Excerpted records >>
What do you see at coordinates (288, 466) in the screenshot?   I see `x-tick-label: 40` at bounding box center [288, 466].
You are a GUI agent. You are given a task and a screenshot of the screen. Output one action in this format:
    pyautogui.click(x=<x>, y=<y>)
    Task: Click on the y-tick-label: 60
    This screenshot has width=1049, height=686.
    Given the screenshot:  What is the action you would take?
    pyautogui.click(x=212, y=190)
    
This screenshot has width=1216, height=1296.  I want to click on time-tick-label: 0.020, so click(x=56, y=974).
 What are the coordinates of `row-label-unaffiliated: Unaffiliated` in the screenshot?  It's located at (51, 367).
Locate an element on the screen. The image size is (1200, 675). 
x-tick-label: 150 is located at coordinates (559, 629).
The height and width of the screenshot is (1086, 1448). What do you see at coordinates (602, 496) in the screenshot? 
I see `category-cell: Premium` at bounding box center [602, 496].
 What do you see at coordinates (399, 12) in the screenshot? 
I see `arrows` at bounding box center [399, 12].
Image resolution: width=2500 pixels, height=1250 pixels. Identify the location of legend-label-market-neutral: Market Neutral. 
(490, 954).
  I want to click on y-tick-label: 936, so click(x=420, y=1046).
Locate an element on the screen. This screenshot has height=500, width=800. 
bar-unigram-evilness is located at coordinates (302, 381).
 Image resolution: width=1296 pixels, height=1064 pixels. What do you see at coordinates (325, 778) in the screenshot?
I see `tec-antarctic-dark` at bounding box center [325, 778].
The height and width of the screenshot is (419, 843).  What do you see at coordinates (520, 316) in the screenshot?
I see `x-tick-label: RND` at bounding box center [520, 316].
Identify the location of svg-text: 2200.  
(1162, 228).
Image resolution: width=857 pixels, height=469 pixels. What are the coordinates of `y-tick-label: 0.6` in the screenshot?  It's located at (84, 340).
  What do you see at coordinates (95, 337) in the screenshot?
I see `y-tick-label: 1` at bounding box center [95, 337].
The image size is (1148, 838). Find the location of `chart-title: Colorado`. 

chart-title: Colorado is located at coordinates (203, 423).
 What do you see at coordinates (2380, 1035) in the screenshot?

About this exercise >> Please rewrite all the data above, replacing "Identify the location of" with "Find the position of" and leaving everything else unchanged.

Solution >>
What do you see at coordinates (288, 466) in the screenshot?   I see `x-tick-label: 40` at bounding box center [288, 466].
You are a GUI agent. You are given a task and a screenshot of the screen. Output one action in this format:
    pyautogui.click(x=<x>, y=<y>)
    Task: Click on the y-tick-label: 60
    This screenshot has width=1049, height=686.
    Given the screenshot:  What is the action you would take?
    pyautogui.click(x=212, y=190)
    
This screenshot has width=1216, height=1296.  I want to click on time-tick-label: 0.020, so click(x=56, y=974).
 What are the coordinates of `row-label-unaffiliated: Unaffiliated` in the screenshot?  It's located at (51, 367).
Locate an element on the screen. The image size is (1200, 675). 
x-tick-label: 150 is located at coordinates (559, 629).
The height and width of the screenshot is (1086, 1448). What do you see at coordinates (602, 496) in the screenshot? 
I see `category-cell: Premium` at bounding box center [602, 496].
 What do you see at coordinates (399, 12) in the screenshot? 
I see `arrows` at bounding box center [399, 12].
Image resolution: width=2500 pixels, height=1250 pixels. Find the position of legend-label-market-neutral: Market Neutral. 
(490, 954).
  I want to click on y-tick-label: 936, so click(x=420, y=1046).
Locate an element on the screen. This screenshot has height=500, width=800. 
bar-unigram-evilness is located at coordinates (302, 381).
 Image resolution: width=1296 pixels, height=1064 pixels. What do you see at coordinates (325, 778) in the screenshot?
I see `tec-antarctic-dark` at bounding box center [325, 778].
The height and width of the screenshot is (419, 843).  What do you see at coordinates (520, 316) in the screenshot?
I see `x-tick-label: RND` at bounding box center [520, 316].
Find the position of svg-text: 2200.  
(1162, 228).
Image resolution: width=857 pixels, height=469 pixels. What are the coordinates of `y-tick-label: 0.6` in the screenshot?  It's located at (84, 340).
  What do you see at coordinates (95, 337) in the screenshot?
I see `y-tick-label: 1` at bounding box center [95, 337].
The image size is (1148, 838). Find the location of `chart-title: Colorado`. 

chart-title: Colorado is located at coordinates (203, 423).
 What do you see at coordinates (2380, 1035) in the screenshot?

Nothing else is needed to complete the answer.